- **TASK DESCRIPTION**
Can you give these rows again with each "pixels" switched to "px" and everything else left unchanged?

%%

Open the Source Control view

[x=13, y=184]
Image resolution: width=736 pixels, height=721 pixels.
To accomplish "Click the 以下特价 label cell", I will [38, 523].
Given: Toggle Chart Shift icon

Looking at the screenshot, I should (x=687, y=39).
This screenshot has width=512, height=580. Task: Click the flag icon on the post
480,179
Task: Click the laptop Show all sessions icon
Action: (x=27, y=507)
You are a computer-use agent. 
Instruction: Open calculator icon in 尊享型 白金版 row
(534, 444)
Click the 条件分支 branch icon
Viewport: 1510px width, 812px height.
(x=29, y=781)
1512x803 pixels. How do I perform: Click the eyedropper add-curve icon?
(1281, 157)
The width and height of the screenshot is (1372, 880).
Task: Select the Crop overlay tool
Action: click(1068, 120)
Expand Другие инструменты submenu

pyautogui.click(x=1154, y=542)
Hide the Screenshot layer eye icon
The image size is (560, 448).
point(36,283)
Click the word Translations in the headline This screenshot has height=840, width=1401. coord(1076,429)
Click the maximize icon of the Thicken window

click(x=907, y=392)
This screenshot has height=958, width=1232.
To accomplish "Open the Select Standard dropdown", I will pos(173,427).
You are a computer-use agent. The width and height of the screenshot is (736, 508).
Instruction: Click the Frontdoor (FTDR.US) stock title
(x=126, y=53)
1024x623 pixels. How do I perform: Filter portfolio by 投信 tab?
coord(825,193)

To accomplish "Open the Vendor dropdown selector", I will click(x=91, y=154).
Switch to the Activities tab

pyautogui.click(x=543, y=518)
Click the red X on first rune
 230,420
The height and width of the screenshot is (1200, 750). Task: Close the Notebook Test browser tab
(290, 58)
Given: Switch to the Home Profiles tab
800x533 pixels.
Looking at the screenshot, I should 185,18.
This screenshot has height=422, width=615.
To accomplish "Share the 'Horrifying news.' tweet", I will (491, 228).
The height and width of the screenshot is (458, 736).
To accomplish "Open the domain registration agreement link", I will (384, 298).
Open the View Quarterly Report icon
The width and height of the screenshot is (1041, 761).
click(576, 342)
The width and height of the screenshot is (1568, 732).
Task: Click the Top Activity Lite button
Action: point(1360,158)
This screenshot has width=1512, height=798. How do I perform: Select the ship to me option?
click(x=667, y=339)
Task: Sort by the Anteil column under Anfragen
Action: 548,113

%%

- **CORRECT OUTPUT**
Open the Source Control view

[x=13, y=184]
Image resolution: width=736 px, height=721 px.
To accomplish "Click the 以下特价 label cell", I will [38, 523].
Given: Toggle Chart Shift icon

Looking at the screenshot, I should (x=687, y=39).
This screenshot has width=512, height=580. Task: Click the flag icon on the post
480,179
Task: Click the laptop Show all sessions icon
Action: (x=27, y=507)
You are a computer-use agent. 
Instruction: Open calculator icon in 尊享型 白金版 row
(534, 444)
Click the 条件分支 branch icon
Viewport: 1510px width, 812px height.
(x=29, y=781)
1512x803 px. How do I perform: Click the eyedropper add-curve icon?
(1281, 157)
The width and height of the screenshot is (1372, 880).
Task: Select the Crop overlay tool
Action: click(1068, 120)
Expand Другие инструменты submenu

pyautogui.click(x=1154, y=542)
Hide the Screenshot layer eye icon
The image size is (560, 448).
point(36,283)
Click the word Translations in the headline This screenshot has height=840, width=1401. coord(1076,429)
Click the maximize icon of the Thicken window

click(x=907, y=392)
This screenshot has height=958, width=1232.
To accomplish "Open the Select Standard dropdown", I will pos(173,427).
You are a computer-use agent. The width and height of the screenshot is (736, 508).
Instruction: Click the Frontdoor (FTDR.US) stock title
(x=126, y=53)
1024x623 px. How do I perform: Filter portfolio by 投信 tab?
coord(825,193)

To accomplish "Open the Vendor dropdown selector", I will click(x=91, y=154).
Switch to the Activities tab

pyautogui.click(x=543, y=518)
Click the red X on first rune
 230,420
The height and width of the screenshot is (1200, 750). Task: Close the Notebook Test browser tab
(290, 58)
Given: Switch to the Home Profiles tab
800x533 px.
Looking at the screenshot, I should 185,18.
This screenshot has height=422, width=615.
To accomplish "Share the 'Horrifying news.' tweet", I will (491, 228).
The height and width of the screenshot is (458, 736).
To accomplish "Open the domain registration agreement link", I will (384, 298).
Open the View Quarterly Report icon
The width and height of the screenshot is (1041, 761).
click(576, 342)
The width and height of the screenshot is (1568, 732).
Task: Click the Top Activity Lite button
Action: point(1360,158)
This screenshot has width=1512, height=798. How do I perform: Select the ship to me option?
click(x=667, y=339)
Task: Sort by the Anteil column under Anfragen
Action: 548,113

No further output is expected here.